It wasn’t just Santa Claus who came to town last night, the 88 foot Christmas tree, which will be erected on the U.S. Capitol lawn, made an appearance in Elwood, as well.
The village of Elwood was one of many stops along the route from Chippewa National Forest in north central Minnesota, where the white spruce was chosen, to Washington, D.C., where it is scheduled to arrive on Nov. 21.
Elwood’s holiday lighting celebration is typically held the Friday after Thanksgiving, said Mayor Bill Offerman. But they chose to incorporate the arrival of the tree into the annual celebration.
“As long as we had the opportunity of the national Christmas tree,” said Offerman.

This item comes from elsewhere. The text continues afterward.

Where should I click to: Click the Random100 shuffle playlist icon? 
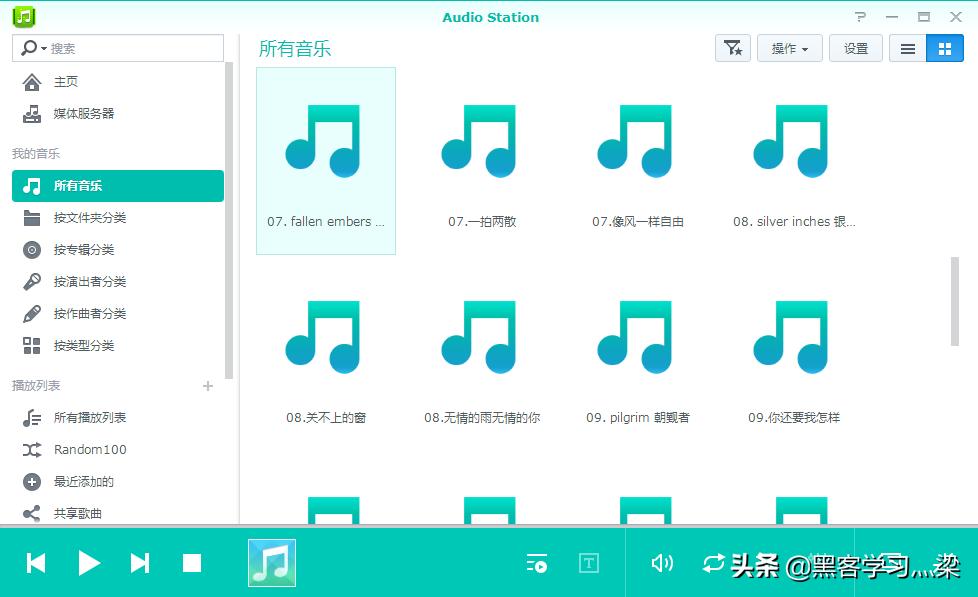coord(33,449)
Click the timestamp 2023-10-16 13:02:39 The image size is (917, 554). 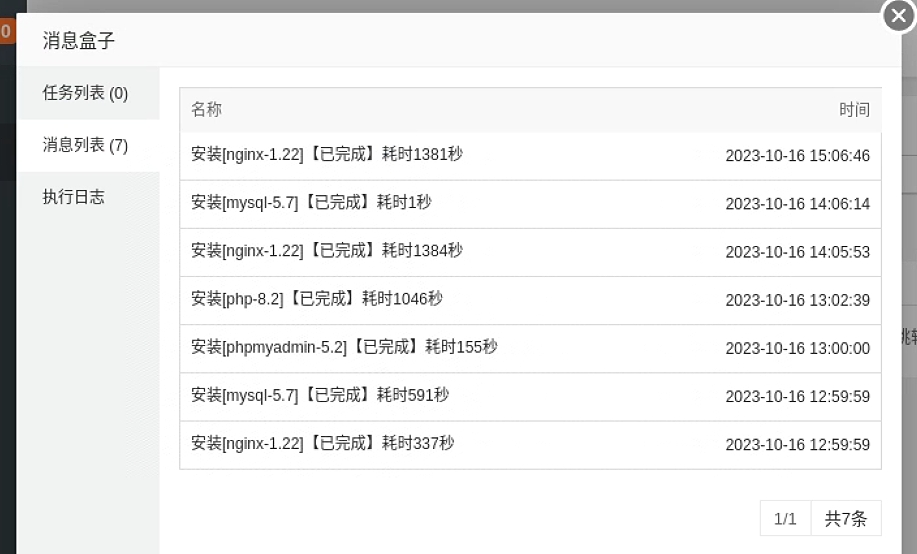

The village hall was packed with people enjoying sloppy Joe sandwiches, chips and hot chocolate, kids having their faces painted or getting photos and hugs from several costumed characters.
Outside, the Elwood School choir performed Christmas carols while people gathered around a 105 foot flatbed semitrailer and peeked inside windows to see the lit-up tree lying on its side.
Brothers Jacob and Anthony Cline of Elwood, along with parents Dave and Cari Ingram, checked out the tree before going inside to wait for Santa to arrive.
“I think [the tree] is large, cool and awesome,” said Jacob.
Anthony also said it was cool because of how old it is.
Max Higgins had seen the tree earlier in the day at Steven’s Intermediate School in Wilmington where it stopped along the tour.
“It was pretty good, I got to sign my name on it,” he said.
Offerman and village staff teamed up with Wendy Tresouthick, Environment Education Specialist at Midewin National Tallgrass Prairie and the U.S. Forest Service, among others, to work out the logistics of getting the tree to the Elwood area, Offerman said.
They got the call about two months ago, and Elwood was thrilled to be a part of the tour.
Each year the Capitol tree comes from a different forest, said U.S. Forest Service Public Affairs Officer Tree Project Leader Mike Theune, who is stationed at Chippewa National Forest.
The hospitality from each community along the tour, just half way in so far, has been phenomenal, he said.
“The kids are so excited, full of smiles and laughter,” Theune said. “The response is bigger than I thought.”
Theune and Tresouthick have been excited to work together, one from a national forest and the other from a national prairie.
“It’s important for students to recognize the ecosystems and how we work together,” Tresouthick said. “We are just as excited to see [the tree] as the public.”
This is the third year the non-profit organization Choose Outdoors has worked with the U.S. Forest Service to bring in corporate sponsors to bring the tree on tour, said organization President Bruce Ward, making the cost to taxpayers minimal.
Both Ward and Theune pointed out the tree, referred to as “The People’s Tree,” is placed on the lawn of the U.S. Capitol, not the White House.
The tree lighting ceremony on December 3 will be hosted by Speaker of the House John Boehner along with someone from Minnesota, said Ward. It will mark 50 years of the U.S. Capitol Christmas tree.
Ward was impressed with the ceremony held in Elwood, particularly the food and toy donations being brought in.
“What I appreciate is the emphasis on Christmas spirit,” he said. “There seems to be a lot of community spirit in this town.”